Wildcats drilling in Minnesota appear to have found a trove of this vital resource! [Helium]


Weren't huge troves of phosphorus also recently found in Norway and Canada?

Maybe God really is messing with us.

Larry Hart said...

We're going to hit 200 posts soon, so if we do, remember to look for a second page.

Unknown said...

Larry,

We won't know God is really yanking our kilt until we find the fat deposits from the Fifth Elephant deep underground. You know, from back when the world was a Disc.


Alfred,

Re: animal intelligence

I used to meet Mynahs in India that appeared to be smarter than some of my classmates. Wiki says they're better than crows at counting. But bird intelligence may have some drawbacks - crows and ravens have been known to go into 'anting' behavior and court close proximity to fire, which is def not safe.

Pappenheimer


David Brin said...

"...the book version of Logan's Run set that last day at 21. What a depressing thing to do."

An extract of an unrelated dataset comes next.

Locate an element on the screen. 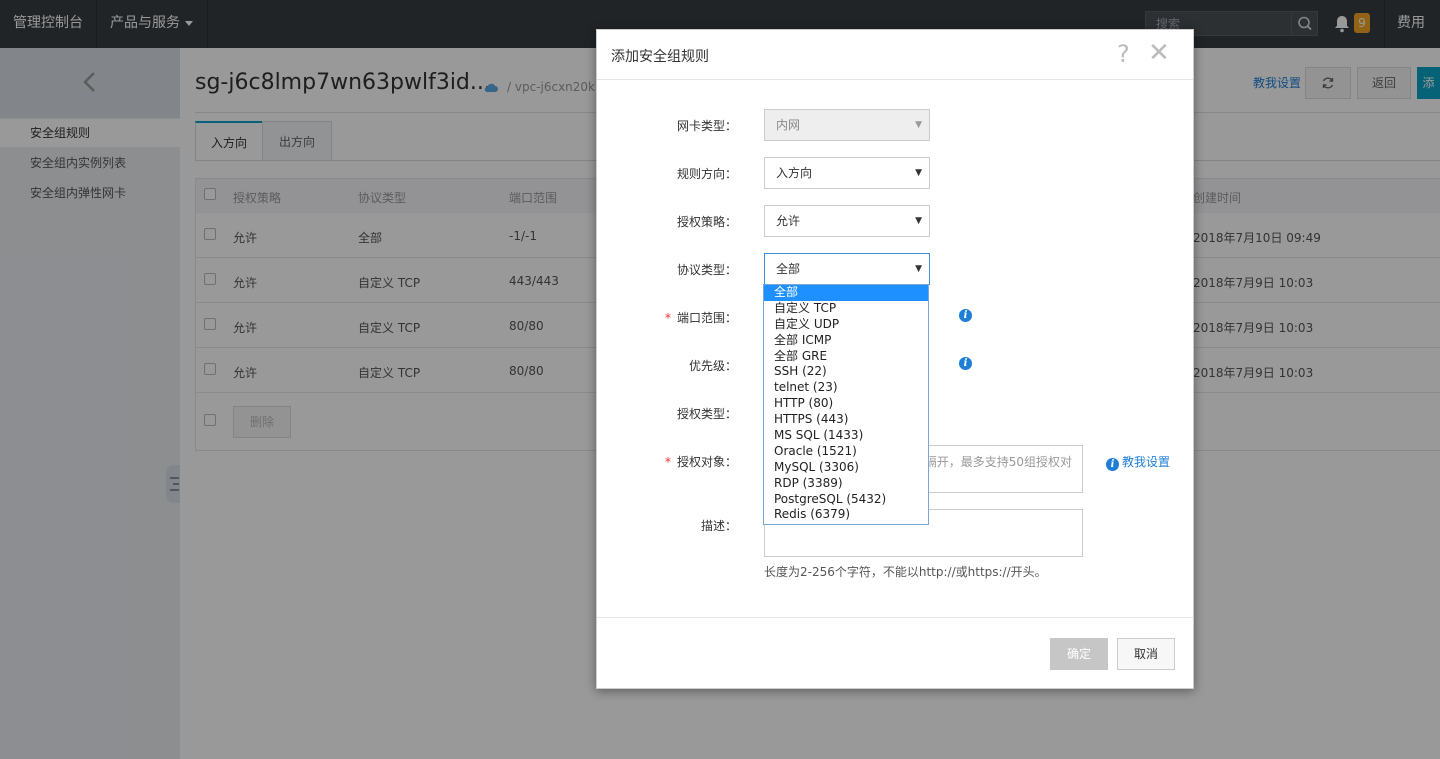  direction-value: 入方向 is located at coordinates (794, 173).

Far more likely the AI found it inconvenient that folks above 30 started asking too much questions and having too much skills.

Unknown said...

(One pet crow learned to light matches by pecking the matchhead, hold the lit match under his wings and then fall over in apparent ecstacy.) Sounds like a personal problem with me ("Can't play responsibly with fire")

Pappenheimer

David Brin said...

onward

onward

Alan Brooks said...

If you read the entire bible, you’ll see that there’s no inconsistency. Killing/injuring/enslaving/
exploiting:
•reduces opposition
• reduces populations

Where is the inconsistency?
If there is, write about it in OGH’s new page.